Remove the syringe and flush it manually with isopropanol. Then fit it back into the valve block. Then start "prime syringe" with 25 cycles or so. If you see an air bubble which remains in the syringe during the first 5 cycles, remove the solvent line from the wash reservoir while the prime procedure is still running. When the syringe is pulled down, fill isopropanol into the open wash line port until the air bubble is gone (usually takes about 3-4 cycles). Then, during the upwards plunger movement, quickly reconnect and tighten the wash reservoir line.
Note: This procedure causes a lot of solvent dripping down, so be sure to use sufficient paper towels and gloves which are resistant to isopropanol. It needs some practicing to tighten the solvent line, so repeat it as necessary. Good luck!
bunnahabhain wrote:
Try to put some oil on the spindle drive (sewing machine oil is well suitable), this should remove the squeaky noise.
As for the drawing up problem: Be sure that the wash liquid reservoir is filled with degassed liquid (we used methanol/water in the beginning, which caused trouble because it tends to produce bubbles. Isopropanol is much better).
Remove the syringe and flush it manually with isopropanol. Then fit it back into the valve block. Then start "prime syringe" with 25 cycles or so. If you see an air bubble which remains in the syringe during the first 5 cycles, remove the solvent line from the wash reservoir while the prime procedure is still running. When the syringe is pulled down, fill isopropanol into the open wash line port until the air bubble is gone (usually takes about 3-4 cycles). Then, during the upwards plunger movement, quickly reconnect and tighten the wash reservoir line.
Note: This procedure causes a lot of solvent dripping down, so be sure to use sufficient paper towels and gloves which are resistant to isopropanol. It needs some practicing to tighten the solvent line, so repeat it as necessary. Good luck!

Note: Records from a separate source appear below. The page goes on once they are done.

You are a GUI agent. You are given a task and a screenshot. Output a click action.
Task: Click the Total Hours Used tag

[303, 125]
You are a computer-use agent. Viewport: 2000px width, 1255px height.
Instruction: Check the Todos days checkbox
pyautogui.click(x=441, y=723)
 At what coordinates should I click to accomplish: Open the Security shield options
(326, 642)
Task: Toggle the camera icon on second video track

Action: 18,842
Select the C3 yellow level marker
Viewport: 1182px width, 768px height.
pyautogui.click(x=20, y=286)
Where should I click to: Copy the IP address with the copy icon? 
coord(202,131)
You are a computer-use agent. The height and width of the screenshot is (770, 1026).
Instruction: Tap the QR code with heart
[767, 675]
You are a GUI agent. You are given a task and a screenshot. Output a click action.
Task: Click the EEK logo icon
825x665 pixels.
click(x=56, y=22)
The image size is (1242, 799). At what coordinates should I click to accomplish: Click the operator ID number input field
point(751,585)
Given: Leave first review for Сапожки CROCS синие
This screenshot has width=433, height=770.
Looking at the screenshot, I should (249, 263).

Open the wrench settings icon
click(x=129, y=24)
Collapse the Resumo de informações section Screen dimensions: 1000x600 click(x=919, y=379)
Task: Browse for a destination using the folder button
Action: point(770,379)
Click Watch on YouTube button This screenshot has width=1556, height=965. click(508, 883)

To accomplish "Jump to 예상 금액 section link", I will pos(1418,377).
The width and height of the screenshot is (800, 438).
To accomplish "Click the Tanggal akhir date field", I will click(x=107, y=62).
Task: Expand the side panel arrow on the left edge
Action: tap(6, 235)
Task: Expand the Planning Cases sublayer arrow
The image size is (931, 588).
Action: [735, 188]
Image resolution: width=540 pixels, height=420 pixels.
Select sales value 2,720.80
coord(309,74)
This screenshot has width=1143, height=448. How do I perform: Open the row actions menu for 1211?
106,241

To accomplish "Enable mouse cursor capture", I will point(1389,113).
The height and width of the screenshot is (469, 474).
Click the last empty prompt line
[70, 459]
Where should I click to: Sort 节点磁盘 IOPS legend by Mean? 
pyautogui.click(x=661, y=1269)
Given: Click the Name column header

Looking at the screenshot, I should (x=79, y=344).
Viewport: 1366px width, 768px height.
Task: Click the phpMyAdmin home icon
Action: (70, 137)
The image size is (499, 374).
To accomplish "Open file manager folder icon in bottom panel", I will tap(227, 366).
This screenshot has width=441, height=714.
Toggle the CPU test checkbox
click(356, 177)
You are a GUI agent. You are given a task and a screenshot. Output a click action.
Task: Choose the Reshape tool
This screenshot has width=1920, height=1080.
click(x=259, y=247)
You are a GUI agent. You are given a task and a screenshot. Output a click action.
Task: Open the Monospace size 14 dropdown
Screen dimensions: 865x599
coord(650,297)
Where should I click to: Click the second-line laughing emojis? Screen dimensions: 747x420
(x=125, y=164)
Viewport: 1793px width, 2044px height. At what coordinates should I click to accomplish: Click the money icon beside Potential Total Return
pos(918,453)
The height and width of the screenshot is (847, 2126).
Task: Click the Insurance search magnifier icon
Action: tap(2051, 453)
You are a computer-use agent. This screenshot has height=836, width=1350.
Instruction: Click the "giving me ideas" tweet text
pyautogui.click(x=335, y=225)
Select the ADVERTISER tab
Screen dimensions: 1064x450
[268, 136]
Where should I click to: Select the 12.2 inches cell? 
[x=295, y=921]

So I took your advice, switched out the wash reservoir, rinsed the syringe manually with IPA, and primed the syringe. I don't see any air bubbles during the prime cycles, and I'm wondering if air could have somehow gotten trapped somewhere in the flow path from the needle to the syringe. Is there any way I can pull air out manually using another syringe?
Other points you could try out:
- Is your sample highly viscous => Then try to reduce the DrawSpeed tp 5 µL/s or lower and see if things improve.
- Do you use septa with slit? If not, sample cannot be drawn correctly due to vaccum forming in the closed vial. Try to inject from an open vial to see if this helps.
- Your needle dips too deeply, hits the bottom of the vial and thus prevents the sample from entering the needle. Use ReagentLiquidHeight 2 mm or more.